Fundamental flaws at the heart of the monetary union have been exposed. There is no lender of last resort in the single currency system and the fiscal rulebook was only loosely enforced for years. For a decade, the bailout ban was not truly tested. Greece’s descent into fiscal peril has brought all that to a head.

Plotting a way out is proving difficult in the extreme. Mere months after the adoption of sweeping measures in the Lisbon Treaty to make the EU work better, Europe is paralysed by uncertainty.

“What’s gone on in these past weeks is destroying all the progress made and is transferring into the market,” said former Belgian prime minister Guy Verhofstadt, now leader of the liberal group in the European Parliament. “We need clarity. It’s a bad thing, I believe, for Europe and the euro.”

In Berlin, however, Dr Merkel is confronted with a torrent of opposition to aid from the German public and within her own three-party coalition. Hence the talk of strict conditions over any loans and the adoption of stringent new surveillance measures which would empower Brussels to clamp down swiftly on countries with shaky finances.

The European Commission already has plans to intensify economic surveillance, although German sources have talked about reopening the European treaties to reinforce any new measures. This is something other EU members, Ireland among them, would be loath to do.

The mood is glum. “We don’t really know how long we have,” said a high-level diplomat of the Greek question, adding that “people are worried generally about the European economy and how to generate new energy and dynamism”.

All going to plan, EU leaders were to discuss their new medium-term economic plan. The EU 2020 initiative raises numerous conundrums for leaders as they face into an uncertain future.

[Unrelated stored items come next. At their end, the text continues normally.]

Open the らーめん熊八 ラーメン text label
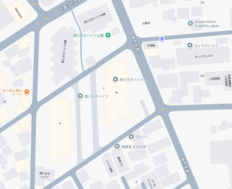 (x=12, y=92)
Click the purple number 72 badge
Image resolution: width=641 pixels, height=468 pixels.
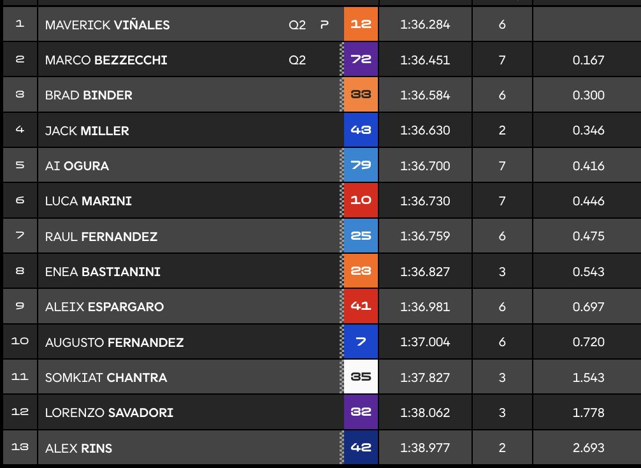pyautogui.click(x=361, y=61)
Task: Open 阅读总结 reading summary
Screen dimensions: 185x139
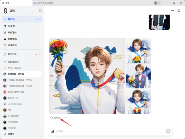Action: tap(12, 45)
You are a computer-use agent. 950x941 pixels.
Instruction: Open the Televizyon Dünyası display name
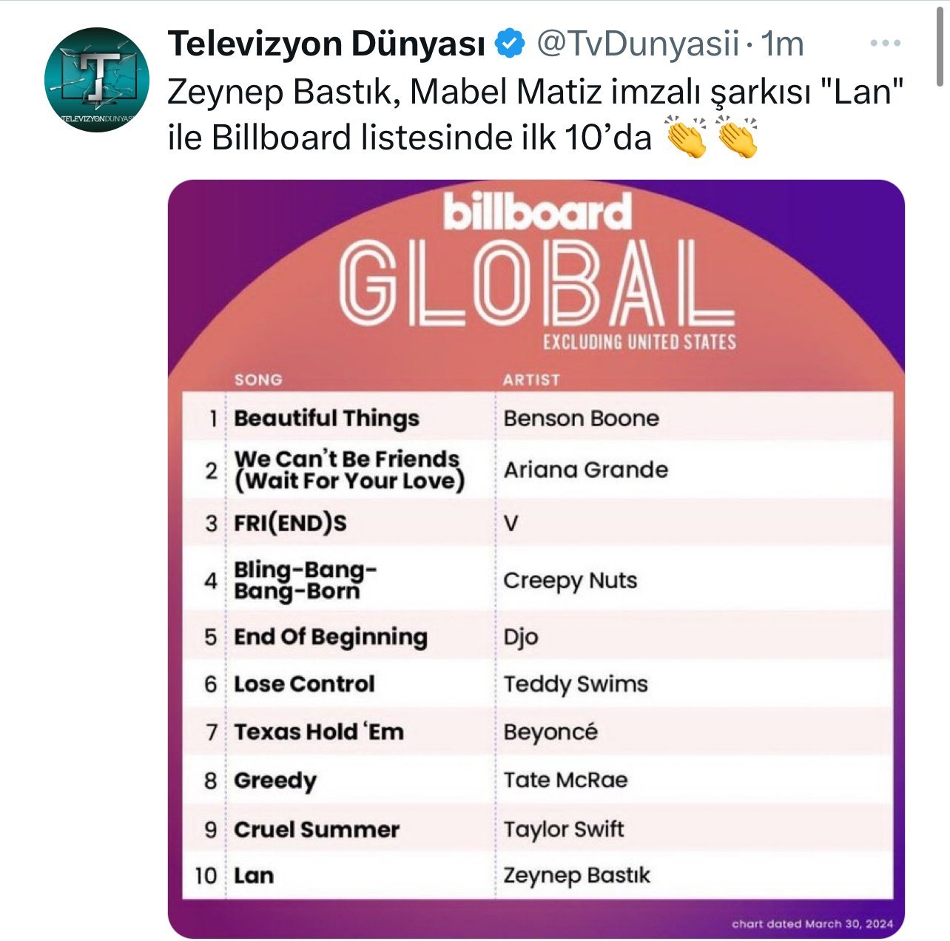coord(326,44)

Germany and Britain resist the imposition of top-down targets from Brussels, while the adoption of national targets for poverty reduction, educational attainment, and research and development spending has proved contentious in some quarters.

This raises a challenge for European Council president Herman Van Rompuy to ensure member states adopt targets in line with his declared agenda. Anything less would be a setback.

But it is Greece that dominates. As the EU confronts its biggest crisis in years, the question now is whether common ground can be found.